[cfe-dev] Start of source range for Decl nodes.
Douglas Gregor
dgregor at apple.com
Fri Mar 4 07:30:05 PST 2011
On Mar 1, 2011, at 10:44 AM, Enea Zaffanella wrote:
> Hello.
>
> In our application we are facing a problem related to the quality of
> source location information for Decl nodes. When using method
> Decl::getSourceRange()
> we noticed a few cases where we obtain not so accurate location info for
> the start of the range.
> Here are a few examples.
>
> For DeclaratorDecl nodes:
> const int a;
> static int b;
> inline int foo() { return 5; }
> the range starts from "int", rather than "const" or "static" or "inline".
>
> For a NamespaceDecl node such as
> namespace N { }
> the range starts from the identifier N, rather than from the "namespace"
> keyword. Similarly for a linkage specification such as
> extern "C" { ... }
>
> All of these minor problems can be easily fixed as soon as there will be
> a place where the start for the range can be recorded. For instance,
> when creating a new VarDecl node in SemaDecl.cpp:2956
>
> NewVD = VarDecl::Create(Context, DC, D.getIdentifierLoc(),
> II, R, TInfo, SC, SCAsWritten);
>
> the Declarator object D could provide accurate source range info, but
> the VarDecl constructor has no parameter accepting the start of such a
> range: it has a SourceLocation for the identifier loc and a
> TypeSourceInfo, which does not take into account syntactic elements such
> as storage classes, CVR qualifiers, inline specifiers, etc.

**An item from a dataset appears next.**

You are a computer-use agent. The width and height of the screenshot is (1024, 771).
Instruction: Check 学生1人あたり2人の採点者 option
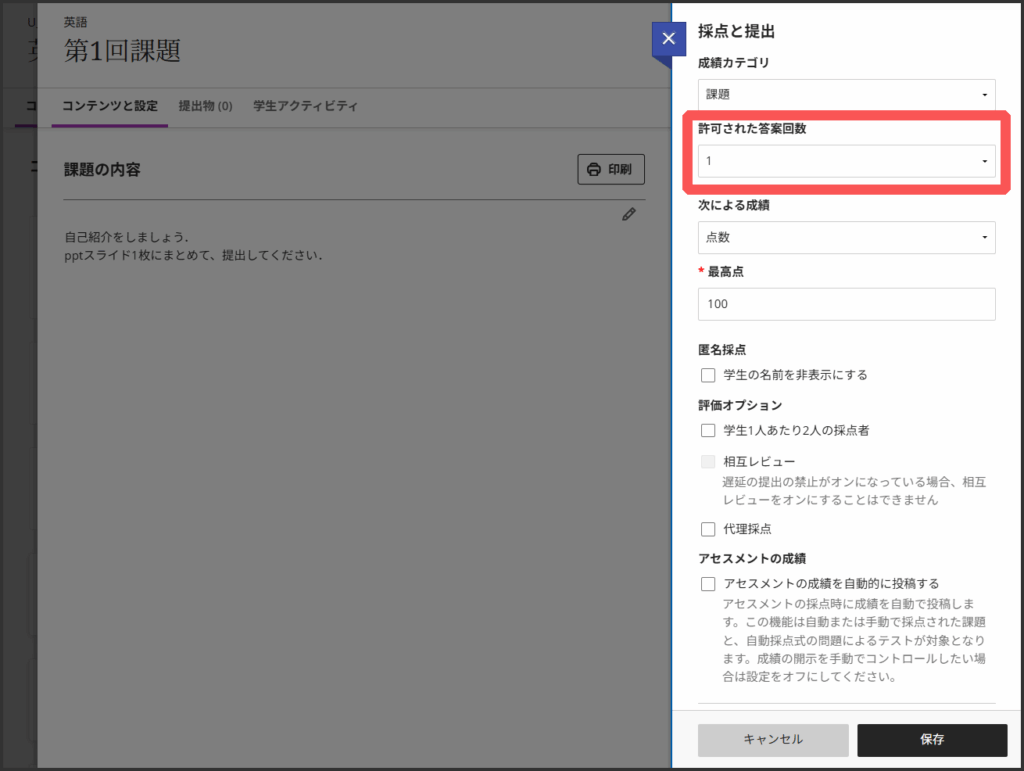tap(708, 430)
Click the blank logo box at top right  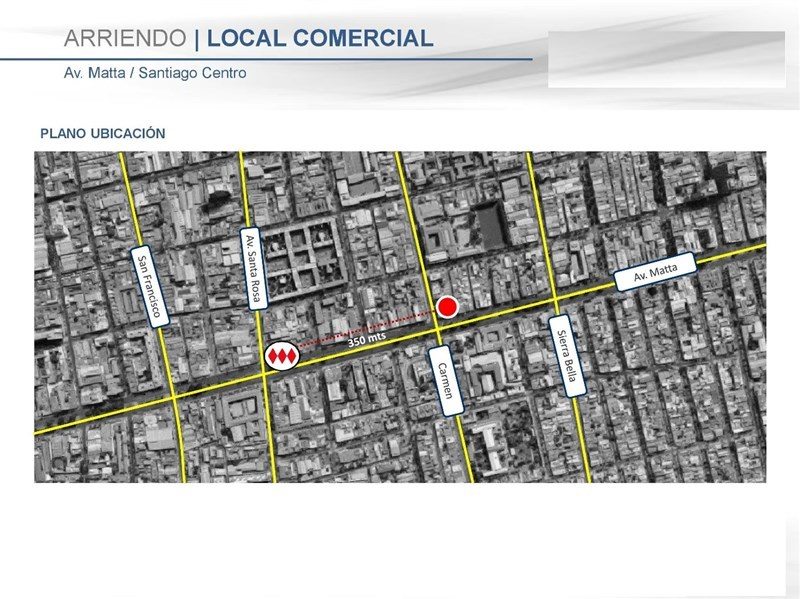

> As a result, we obtain strange-looking differences whereby declaration
> int const a;
> has an accurate source range, whereas
> const int a;
> is skipping the const keyword.
>
> Assuming that the goal of obtaining precise source location info should
> be achieved by all means, now the question is: which is best place where
> this additional source location (the start of the range) for the Decl
> hierarchy should be stored?
> Would it be OK to store them at the top of the hierarchy?
> Are there better places?
I'd rather that we only add this information to those AST nodes that need it.
Also, the source range for a DeclaratorDecl (and anything else that stares with declaration specifiers) gets messy when there are multiple declarations, e.g.,
static struct Point { int x, y; } p1, *p2, get_point(int x, int y);
Who claims the "static" keyword? Point? p1? Everyone?
If this occurred inside a DeclStmt, we'd have a DeclGroup to help us sort through this. At namespace scope, we don't have the equivalent notion.